Exhibition of composite images reveals faces of 19th and 21st Century crime

The difference between the fates of ordinary people and criminals is ‘paper thin’, as demonstrated by a new exhibition of composite facial images of 19th Century and 21st Century criminals.

Liverpool’s Metropolitan Cathedral is hosting the showcase of images generated using photographs of individuals convicted of crimes; both male and female, violent and non-violent, as well as repeat offenders.

And, in a further twist, the 19th century composite images are placed next to composite images of 21st century criminals, created using mugshots of convicted offenders collected from the pages of the Liverpool ECHO.

The exhibition is a joint collaboration with the University of Liverpool as part of the AHRC Digital Panopticon project led by Professor Barry Godfrey, from the Department of Sociology, Social Policy and Criminology.

The 19th Century convict photographs were collected from the National Archives by Professor Godfrey who enlisted Liverpool John Moores University’s Face Lab team to assist with the exhibition.

Face Lab then used sophisticated computer software that enables the averaging of multiple facial images, including adjustments according to relative percentages of face shape, feature dimensions and proportions, to create the representations.

Director of Face Lab Professor Caroline Wilkinson said: “These kinds of faces help to visualise demographics.

“People have cognitive bias and think that the face of a criminal will look different to that of a judge.

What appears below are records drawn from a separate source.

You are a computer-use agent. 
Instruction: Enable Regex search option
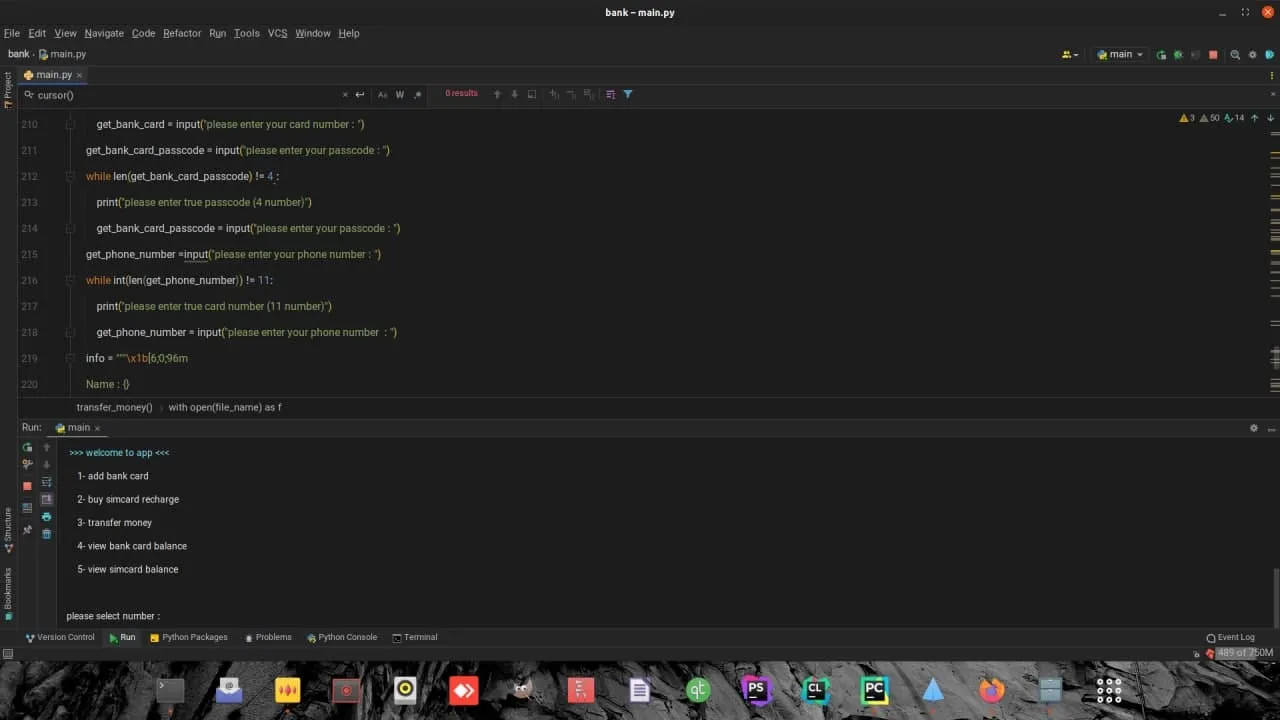(418, 95)
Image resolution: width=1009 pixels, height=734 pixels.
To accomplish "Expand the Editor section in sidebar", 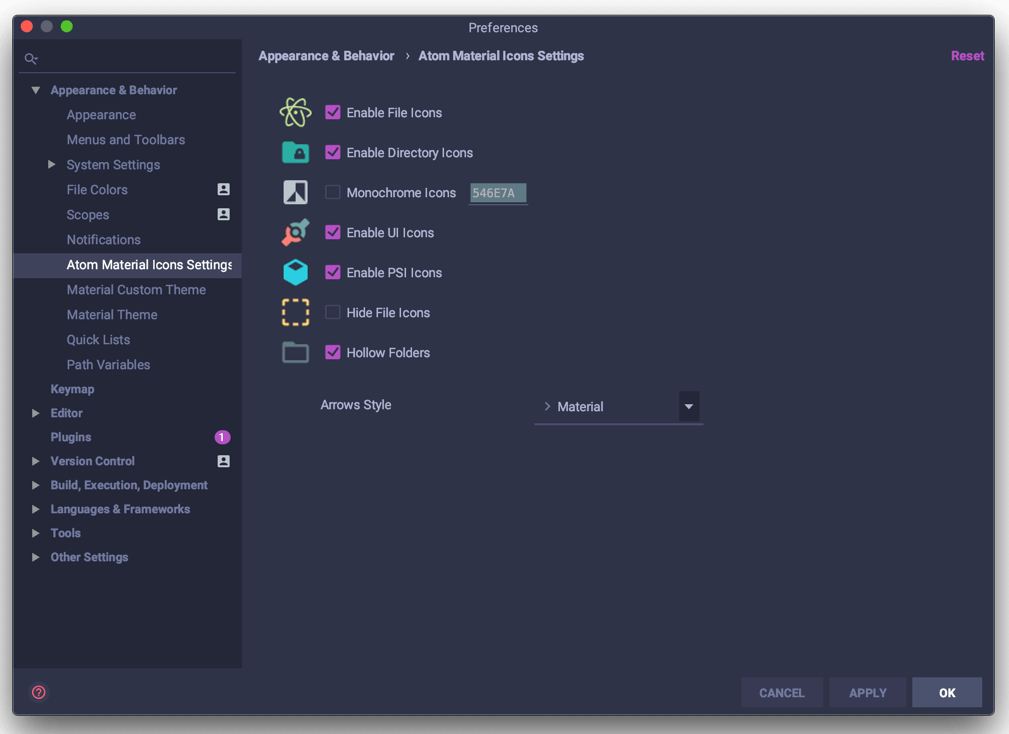I will point(36,413).
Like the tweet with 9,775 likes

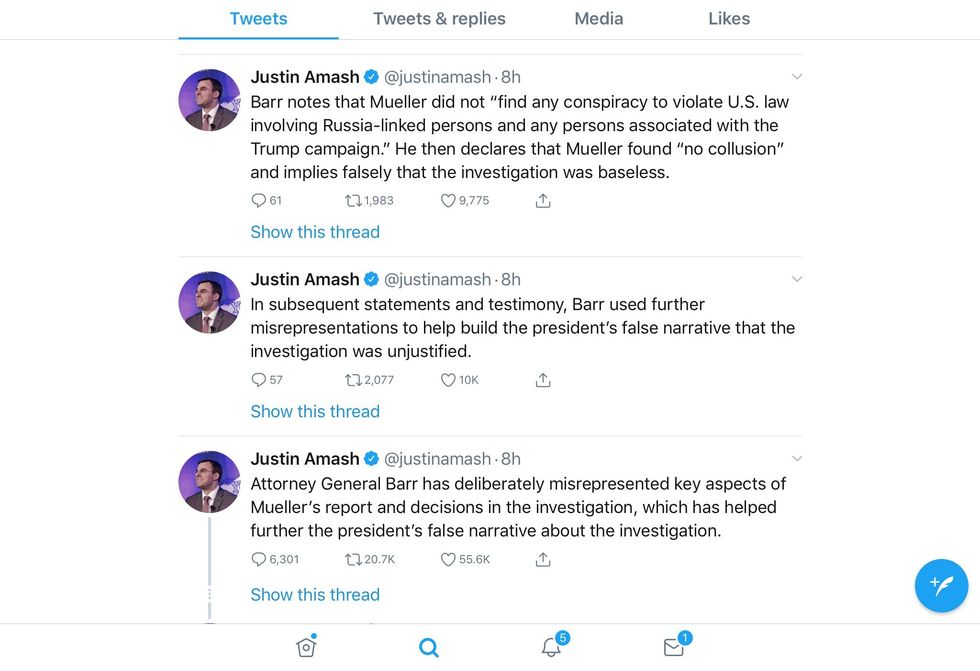pos(449,200)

“The reality is actually very humbling.

“I think we all know deep down that faces have nothing to do with personality, but we still find it surprising when we look at them and they appear exactly the same.”

The exhibition also tells the life stories of some of those whose photos were featured and how they got into trouble in the first place, which is mainly through poverty and need.

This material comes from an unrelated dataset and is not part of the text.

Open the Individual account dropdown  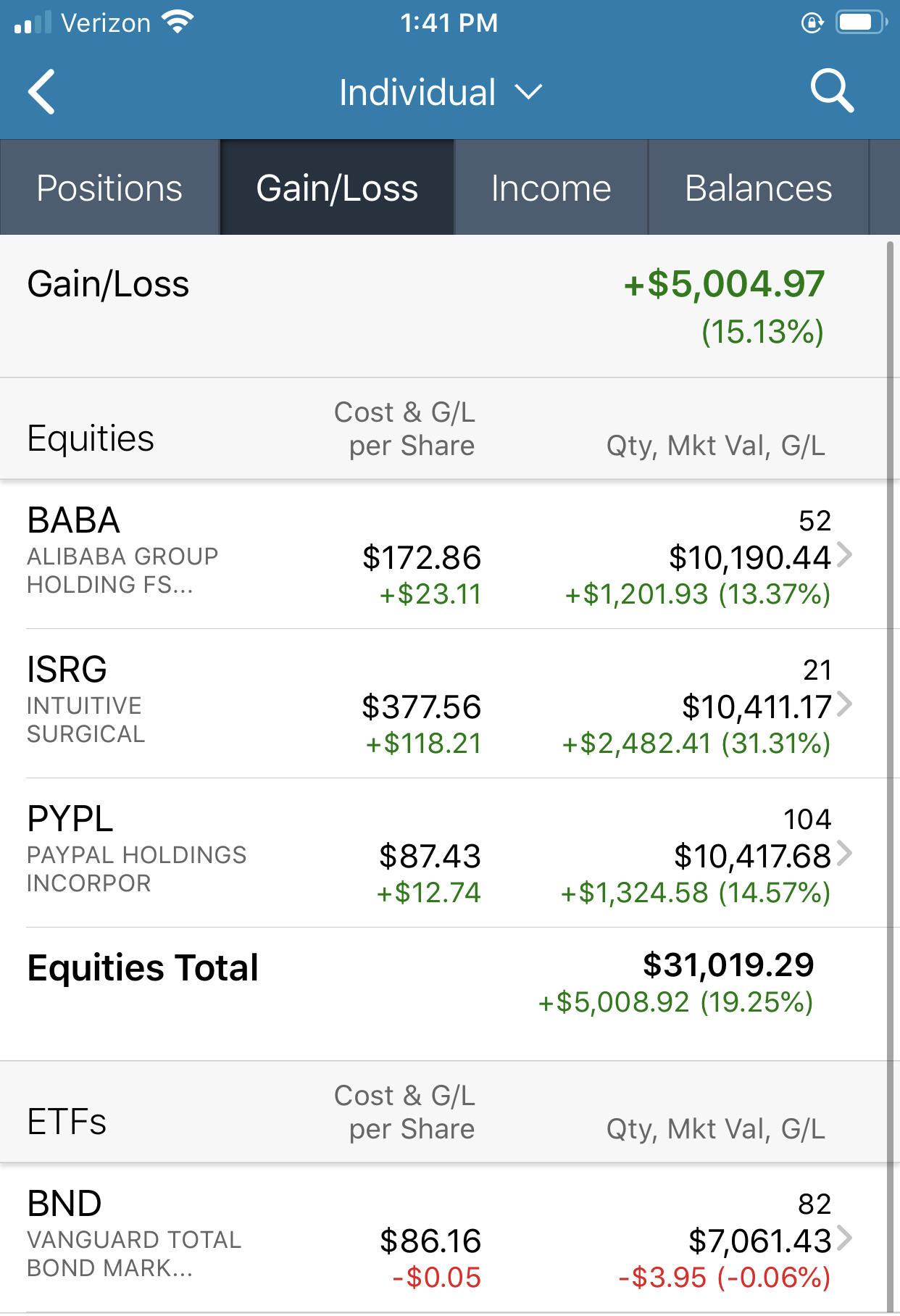(x=441, y=93)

Professor Godfrey said: “In the 19th Century people thought it was possible to tell what criminals looked like.

“But the composites, created from multiple faces, show the classic humanity of people.

 “The difference between ordinary people and criminals is paper thin.”

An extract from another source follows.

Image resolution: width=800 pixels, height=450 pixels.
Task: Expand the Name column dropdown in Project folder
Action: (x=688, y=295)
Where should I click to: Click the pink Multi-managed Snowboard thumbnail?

Among the criminal lives told alongside the photographs at the exhibition, is that of Mary Metcalf.

Born in Childwall in 1823, Mary married George Metcalf in 1845 and had 12 children, nine of whom survived. Crime appeared to play no role in her life until she was past 50 years of age, when she was repeatedly imprisoned over the subsequent years for theft of items like buckets, a pan, a singlet; and latterly, for picking pockets, for which she received a five year sentence, aged 56.

Whilst in prison she was found to be suffering ill health, and may have committed offences to receive medical help. She was released four years into her sentence, but died a few months later in October 1883, aged 60.

From this background rose Mary’s great-grandson, William Henry Sefton who went on to become leader of Liverpool City Council and was made a life-peer, as Baron Sefton of Garston, in 1978.

The AHRC funded Digital Panopticon is a collaboration between the Universities of Liverpool, Sheffield, Oxford, Sussex and Tasmania. To find out more, please visit www.digitalpanopticon.org

Convicts: An exhibition of photographs and average faces of nineteenth and twenty-first century convicts runs at Liverpool Metropolitan Cathedral between March 5 -12.